Uma vez mais uma sombria falha do plasma do sangue que escorre por todos os lados do meu corpo.

Ali permaneço como se fosse muito obediente…

Meu tempo já não é tão seguro e nem mesmo doce como antigamente.

Meus olhos pouco se interessam em ver as coisas como antes eu fazia, na tentativa de conseguir me distrair para nenhuma dor me pegasse de surpresa como foi desta tarde.

A tarde que rasgou um pedaço da minha juventude aos meus 21 anos,

O tempo da doença que parecia incurável.

A febre reumática que se manifestava nas tardes com a febre .

Um nó na garganta se formava e muitos médicos não sabiam que remédio poderia receitar.

O volume deste período cresceu diante da minha necessidade abusiva de estudar, pesquisar a vida , o mundo com as suas crateras demasiadamente humanas…

a cratera do meu peito moveu um choro dolorido, estranho, sem o sentido para tanto, pensei.

Consequentemente sabia eu que algo maior neste período aconteceu.

E o que aconteceu?

O que me levou a uma cratera já existente, que ainda não consegui destruir para construir…

Apenas a cratera se fez, e não me permitiu que fosse saber o que ainda não sei.

Escrever acalma a alma.

Penso eu, a placenta que estava em minha volta ainda está em mim desde que eu nasci.

Certamente figurativa para dar entendimento como eu nasci.

E porque isso é preciso saber depois de 73 anos vividos, sem buscar a concretude do meu nascimento.

Fico com a alma banida e sem esperança de conseguir seguir adiante.

A cada tempo que passa se renova no meu destino ou a minha miséria humana…

Ainda assim minha voz não se declara, imagino que eu não possa saber o que deveria saber.

Será a minha estupidez de querer saber…

Sempre estou me surpreendendo. Com as verdades que não sei, mais que as sinto.

As verdades de uma vida que deixou de vivê-las….

Talvez esta é a resposta da minha memória ,

que está sempre se coçando e soltando pontinhas escondidas que a minha percepção vai tomando conta e revelando pedacinhos das minhas histórias.
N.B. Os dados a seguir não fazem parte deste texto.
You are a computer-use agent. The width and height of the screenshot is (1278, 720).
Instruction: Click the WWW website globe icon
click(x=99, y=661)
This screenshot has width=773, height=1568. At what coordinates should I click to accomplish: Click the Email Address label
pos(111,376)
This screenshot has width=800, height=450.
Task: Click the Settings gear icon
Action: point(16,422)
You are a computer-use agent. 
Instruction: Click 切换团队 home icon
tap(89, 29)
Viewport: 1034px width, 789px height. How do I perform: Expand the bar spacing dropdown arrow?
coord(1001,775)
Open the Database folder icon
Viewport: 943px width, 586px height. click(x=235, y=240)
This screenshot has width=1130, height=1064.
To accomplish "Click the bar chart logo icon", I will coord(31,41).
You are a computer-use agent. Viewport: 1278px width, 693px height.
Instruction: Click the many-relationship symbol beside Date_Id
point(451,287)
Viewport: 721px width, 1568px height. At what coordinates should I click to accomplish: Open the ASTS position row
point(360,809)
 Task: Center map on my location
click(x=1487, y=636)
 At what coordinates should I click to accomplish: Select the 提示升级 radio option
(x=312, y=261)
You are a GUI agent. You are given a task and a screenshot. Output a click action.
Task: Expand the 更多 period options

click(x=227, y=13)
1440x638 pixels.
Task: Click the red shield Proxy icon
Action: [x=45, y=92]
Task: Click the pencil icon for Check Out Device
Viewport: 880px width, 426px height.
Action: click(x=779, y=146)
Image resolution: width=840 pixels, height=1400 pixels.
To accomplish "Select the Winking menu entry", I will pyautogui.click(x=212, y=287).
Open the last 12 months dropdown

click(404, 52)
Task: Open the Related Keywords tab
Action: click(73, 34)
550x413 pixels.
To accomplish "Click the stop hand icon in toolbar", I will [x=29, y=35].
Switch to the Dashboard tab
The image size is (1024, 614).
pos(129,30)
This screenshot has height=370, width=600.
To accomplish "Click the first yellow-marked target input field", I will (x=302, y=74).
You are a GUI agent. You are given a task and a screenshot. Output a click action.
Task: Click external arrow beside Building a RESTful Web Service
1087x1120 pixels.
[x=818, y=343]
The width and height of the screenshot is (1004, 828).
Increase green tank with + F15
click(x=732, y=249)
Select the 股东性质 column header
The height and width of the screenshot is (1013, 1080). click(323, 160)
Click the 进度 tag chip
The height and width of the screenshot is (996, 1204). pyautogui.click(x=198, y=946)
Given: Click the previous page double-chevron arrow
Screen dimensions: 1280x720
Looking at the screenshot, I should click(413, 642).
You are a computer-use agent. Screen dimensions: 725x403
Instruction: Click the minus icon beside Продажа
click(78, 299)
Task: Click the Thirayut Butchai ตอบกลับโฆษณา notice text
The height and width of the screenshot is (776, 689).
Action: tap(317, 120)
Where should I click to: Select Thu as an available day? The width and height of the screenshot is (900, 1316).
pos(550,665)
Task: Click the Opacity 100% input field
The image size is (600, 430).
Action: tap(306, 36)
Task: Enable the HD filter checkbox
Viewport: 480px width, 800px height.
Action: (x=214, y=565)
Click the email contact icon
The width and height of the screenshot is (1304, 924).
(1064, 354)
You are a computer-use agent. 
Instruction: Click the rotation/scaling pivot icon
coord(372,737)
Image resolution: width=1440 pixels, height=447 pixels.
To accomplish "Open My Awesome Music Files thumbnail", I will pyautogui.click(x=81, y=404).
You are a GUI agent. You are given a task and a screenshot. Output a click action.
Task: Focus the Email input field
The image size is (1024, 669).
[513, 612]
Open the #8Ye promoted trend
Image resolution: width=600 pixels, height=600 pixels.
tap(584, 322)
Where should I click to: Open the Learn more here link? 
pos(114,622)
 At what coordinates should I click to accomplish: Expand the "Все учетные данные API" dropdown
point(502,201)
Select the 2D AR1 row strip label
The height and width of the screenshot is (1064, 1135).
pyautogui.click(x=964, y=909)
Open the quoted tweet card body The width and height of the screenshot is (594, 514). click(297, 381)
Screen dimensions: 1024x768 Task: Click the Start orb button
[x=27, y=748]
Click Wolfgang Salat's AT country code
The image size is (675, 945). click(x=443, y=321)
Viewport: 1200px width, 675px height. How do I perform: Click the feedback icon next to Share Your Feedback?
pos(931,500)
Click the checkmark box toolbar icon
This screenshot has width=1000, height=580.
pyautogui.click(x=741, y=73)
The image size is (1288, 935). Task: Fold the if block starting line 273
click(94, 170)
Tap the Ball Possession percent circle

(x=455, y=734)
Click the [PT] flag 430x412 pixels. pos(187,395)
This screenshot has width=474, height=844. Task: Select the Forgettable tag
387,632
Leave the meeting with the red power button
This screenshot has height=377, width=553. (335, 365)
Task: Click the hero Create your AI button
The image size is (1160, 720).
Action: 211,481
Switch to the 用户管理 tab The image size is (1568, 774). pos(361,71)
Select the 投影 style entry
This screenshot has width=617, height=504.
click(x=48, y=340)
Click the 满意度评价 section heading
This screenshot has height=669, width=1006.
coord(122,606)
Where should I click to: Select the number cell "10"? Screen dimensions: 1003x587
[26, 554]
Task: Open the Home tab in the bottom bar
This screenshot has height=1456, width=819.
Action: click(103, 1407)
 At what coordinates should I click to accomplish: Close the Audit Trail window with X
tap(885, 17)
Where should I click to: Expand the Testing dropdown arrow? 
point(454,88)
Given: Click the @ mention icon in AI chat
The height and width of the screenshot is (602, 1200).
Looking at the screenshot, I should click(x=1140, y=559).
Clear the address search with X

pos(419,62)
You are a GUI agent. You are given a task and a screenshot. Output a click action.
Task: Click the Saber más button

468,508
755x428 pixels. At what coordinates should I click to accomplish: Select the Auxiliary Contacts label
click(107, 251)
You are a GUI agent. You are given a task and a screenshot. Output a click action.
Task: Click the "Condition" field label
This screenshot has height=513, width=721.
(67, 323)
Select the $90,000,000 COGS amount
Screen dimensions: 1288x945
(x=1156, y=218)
E porque não contar o intuito que me fez surpreender e chorar?

A febre reumática, trouxe-me um novo viver, foram anos carregando as suas manifestações…nada de anormal.

O susto e a dor que explodiram dentro e fora de mim, foi a sensação que senti como me sentia.

Me sentia calada, com dor visível e invisível.

Cuidar de mim, sem a companhia de ninguém.

Como sempre a solidão amarga de quem não pode dividir o peso da dor física, para a dor emocional não doer tanto.

Quantas vezes precisei de uma companhia durante os trajetos as consultas , as decisões para tomar, estava eu comigo apenas.

O peso mais pesado na velhice é o saber do quanto fui sozinha, como ser humano, pessoa, mulher e mãe.

Ainda assim tive e tenho grandes e verdadeiros amigos…

Um pouco da alma inquieta…

“Só pra dizer que não falei das flores.”